X-ray images taken by NASA telescope may be the "screams" of dead, "zombie-like" stars at the center of our galaxy.
The Nuclear Spectroscopic Telescope Array which NASA launched in 2012 recently discovered a mysterious glow of high-energy X-rays, which astronomers announced on Wednesday may actually be the “screams” of dead stars. While further research is still needed, NuSTAR investigators believe their findings may be “the beacons of a hitherto hidden population of pulsars” in the center of our galaxy.
When stars explode in a massive supernova blast, their collapsed remains become pulsars which emit beams of intense radiation. NASA researchers believe the X-rays which the NuSTAR telescope has been picking up are signals sent from those pulsars, which scientists often refer to as “cosmic lighthouses.”
“We may be witnessing the beacons of a hitherto hidden population of pulsars in the galactic center,” said co-author and NuStar’s principal investigator Fiona Harrison, who works with the California Institute of Technology in Pasadena. “This would mean there is something special about the environment in the very center of our galaxy.”
NuSTAR’s ability to image the galactic center in detailed, high-energy X-rays gives astronomers the ability to see a completely new component of the Milky Way, which is known to be filled with young, old and dead stars, all of which orbit around the Sagittarius A* black hole. Dead stars have the ability to suck in matter from their companion stars, and Harrison and her research team believe this “zombie-like” feeding process is what is causing the release of the X-rays they’ve been observing. However, the NuSTAR investigators admit that there are a number of other theories floating around, and explained in the journal Nature that they still need to make more observations to solve the mystery.
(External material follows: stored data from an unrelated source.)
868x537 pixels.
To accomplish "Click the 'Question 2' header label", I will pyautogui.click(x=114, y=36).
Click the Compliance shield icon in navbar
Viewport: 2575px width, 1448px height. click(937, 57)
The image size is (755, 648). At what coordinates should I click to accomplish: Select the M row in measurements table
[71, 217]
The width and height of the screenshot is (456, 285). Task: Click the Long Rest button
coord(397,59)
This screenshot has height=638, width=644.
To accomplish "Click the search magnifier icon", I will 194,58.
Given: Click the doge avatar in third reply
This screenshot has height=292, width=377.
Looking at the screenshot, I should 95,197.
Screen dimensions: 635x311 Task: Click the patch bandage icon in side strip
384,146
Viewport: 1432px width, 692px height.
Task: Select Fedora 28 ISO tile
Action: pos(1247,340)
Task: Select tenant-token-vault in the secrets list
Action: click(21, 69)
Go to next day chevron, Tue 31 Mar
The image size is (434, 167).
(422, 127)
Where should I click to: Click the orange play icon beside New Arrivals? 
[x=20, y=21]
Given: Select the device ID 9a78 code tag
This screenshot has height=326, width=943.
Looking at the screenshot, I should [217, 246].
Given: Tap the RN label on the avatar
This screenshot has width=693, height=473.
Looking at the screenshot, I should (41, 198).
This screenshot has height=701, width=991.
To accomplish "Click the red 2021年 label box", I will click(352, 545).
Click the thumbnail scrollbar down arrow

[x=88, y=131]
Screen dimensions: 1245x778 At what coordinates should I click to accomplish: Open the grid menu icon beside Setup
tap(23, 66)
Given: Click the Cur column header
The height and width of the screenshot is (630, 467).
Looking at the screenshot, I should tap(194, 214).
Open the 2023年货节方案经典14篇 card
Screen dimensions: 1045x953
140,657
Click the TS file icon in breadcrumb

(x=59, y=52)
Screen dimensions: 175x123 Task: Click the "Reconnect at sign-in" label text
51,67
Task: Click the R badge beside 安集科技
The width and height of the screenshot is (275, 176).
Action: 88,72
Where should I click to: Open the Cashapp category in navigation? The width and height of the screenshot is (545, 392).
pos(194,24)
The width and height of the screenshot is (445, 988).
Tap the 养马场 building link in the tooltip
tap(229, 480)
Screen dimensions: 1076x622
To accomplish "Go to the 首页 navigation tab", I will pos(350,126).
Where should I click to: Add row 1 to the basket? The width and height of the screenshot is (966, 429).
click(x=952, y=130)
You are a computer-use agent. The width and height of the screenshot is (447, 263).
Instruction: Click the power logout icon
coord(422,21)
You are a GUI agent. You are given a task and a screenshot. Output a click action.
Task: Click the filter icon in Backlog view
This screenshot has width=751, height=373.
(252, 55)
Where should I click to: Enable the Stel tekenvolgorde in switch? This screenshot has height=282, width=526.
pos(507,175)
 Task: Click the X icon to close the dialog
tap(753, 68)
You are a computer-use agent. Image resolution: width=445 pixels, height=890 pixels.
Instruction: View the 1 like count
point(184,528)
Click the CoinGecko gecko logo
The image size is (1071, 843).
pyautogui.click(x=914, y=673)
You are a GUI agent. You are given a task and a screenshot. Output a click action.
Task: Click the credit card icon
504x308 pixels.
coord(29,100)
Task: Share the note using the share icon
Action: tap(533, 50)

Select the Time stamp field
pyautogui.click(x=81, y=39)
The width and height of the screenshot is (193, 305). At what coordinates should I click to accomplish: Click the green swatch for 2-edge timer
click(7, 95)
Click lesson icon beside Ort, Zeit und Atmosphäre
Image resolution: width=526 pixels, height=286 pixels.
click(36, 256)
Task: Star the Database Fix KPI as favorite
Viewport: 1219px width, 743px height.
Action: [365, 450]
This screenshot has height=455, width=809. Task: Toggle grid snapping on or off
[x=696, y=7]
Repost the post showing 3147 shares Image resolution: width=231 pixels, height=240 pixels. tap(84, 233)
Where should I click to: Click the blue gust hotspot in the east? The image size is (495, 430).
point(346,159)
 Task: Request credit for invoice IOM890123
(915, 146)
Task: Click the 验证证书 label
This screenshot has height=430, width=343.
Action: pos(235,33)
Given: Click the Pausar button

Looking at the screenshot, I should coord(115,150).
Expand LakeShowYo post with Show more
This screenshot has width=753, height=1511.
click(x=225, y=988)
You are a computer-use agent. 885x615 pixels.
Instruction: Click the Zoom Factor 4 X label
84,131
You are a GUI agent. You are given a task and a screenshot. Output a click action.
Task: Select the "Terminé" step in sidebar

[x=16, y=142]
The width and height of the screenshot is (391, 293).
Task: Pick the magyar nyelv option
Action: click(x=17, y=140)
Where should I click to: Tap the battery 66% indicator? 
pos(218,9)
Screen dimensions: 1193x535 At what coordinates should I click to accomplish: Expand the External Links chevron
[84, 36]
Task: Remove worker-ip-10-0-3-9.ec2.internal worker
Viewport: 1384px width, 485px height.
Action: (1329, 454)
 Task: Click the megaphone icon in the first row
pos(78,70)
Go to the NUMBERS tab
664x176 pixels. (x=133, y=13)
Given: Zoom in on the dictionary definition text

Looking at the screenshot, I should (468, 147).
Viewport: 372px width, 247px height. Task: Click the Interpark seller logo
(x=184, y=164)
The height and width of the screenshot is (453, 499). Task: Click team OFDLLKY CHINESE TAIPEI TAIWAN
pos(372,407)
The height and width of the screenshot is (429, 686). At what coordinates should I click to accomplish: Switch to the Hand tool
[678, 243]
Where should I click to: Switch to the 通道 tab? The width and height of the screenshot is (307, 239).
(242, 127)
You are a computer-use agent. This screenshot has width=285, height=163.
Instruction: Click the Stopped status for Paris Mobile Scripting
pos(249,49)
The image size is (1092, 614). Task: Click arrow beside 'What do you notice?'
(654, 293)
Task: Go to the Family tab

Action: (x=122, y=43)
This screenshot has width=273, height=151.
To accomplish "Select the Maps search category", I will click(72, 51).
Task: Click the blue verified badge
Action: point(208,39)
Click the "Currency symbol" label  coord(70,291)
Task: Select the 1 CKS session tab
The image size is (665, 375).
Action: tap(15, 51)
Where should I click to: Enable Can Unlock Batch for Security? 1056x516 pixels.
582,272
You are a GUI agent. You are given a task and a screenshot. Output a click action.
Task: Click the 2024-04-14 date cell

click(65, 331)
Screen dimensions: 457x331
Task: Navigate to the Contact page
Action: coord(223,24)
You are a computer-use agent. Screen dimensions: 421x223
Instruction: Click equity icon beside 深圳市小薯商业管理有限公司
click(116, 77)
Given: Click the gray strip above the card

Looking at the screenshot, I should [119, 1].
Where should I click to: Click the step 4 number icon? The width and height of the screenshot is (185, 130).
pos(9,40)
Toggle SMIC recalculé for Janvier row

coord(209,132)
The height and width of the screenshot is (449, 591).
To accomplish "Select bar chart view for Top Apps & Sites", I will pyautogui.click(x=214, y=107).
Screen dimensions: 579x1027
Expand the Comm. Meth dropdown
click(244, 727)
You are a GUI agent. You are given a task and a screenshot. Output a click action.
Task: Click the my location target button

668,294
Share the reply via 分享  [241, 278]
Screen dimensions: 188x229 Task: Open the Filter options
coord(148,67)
“This new result just reminds us that the galactic center is a bizarre place,” said co-author Chuck Hailey of Columbia University, with NASA Headquarters’ astrophysics division director Paul Hertz adding that “every time that we build small telescopes like NuSTAR, which improve our view of the cosmos in a particular wavelength band, we can expect surprises like this.”
In addition to helping solve the mystery of the source of the recently-discovered X-rays, NuStar also intends on offering astronomers opportunities to probe cosmic ray origins, study the extreme physics around collapsed stars, map microflares on the surface of the Sun, and learn more about supernovae and gamma-ray bursts during it’s two-year primary mission.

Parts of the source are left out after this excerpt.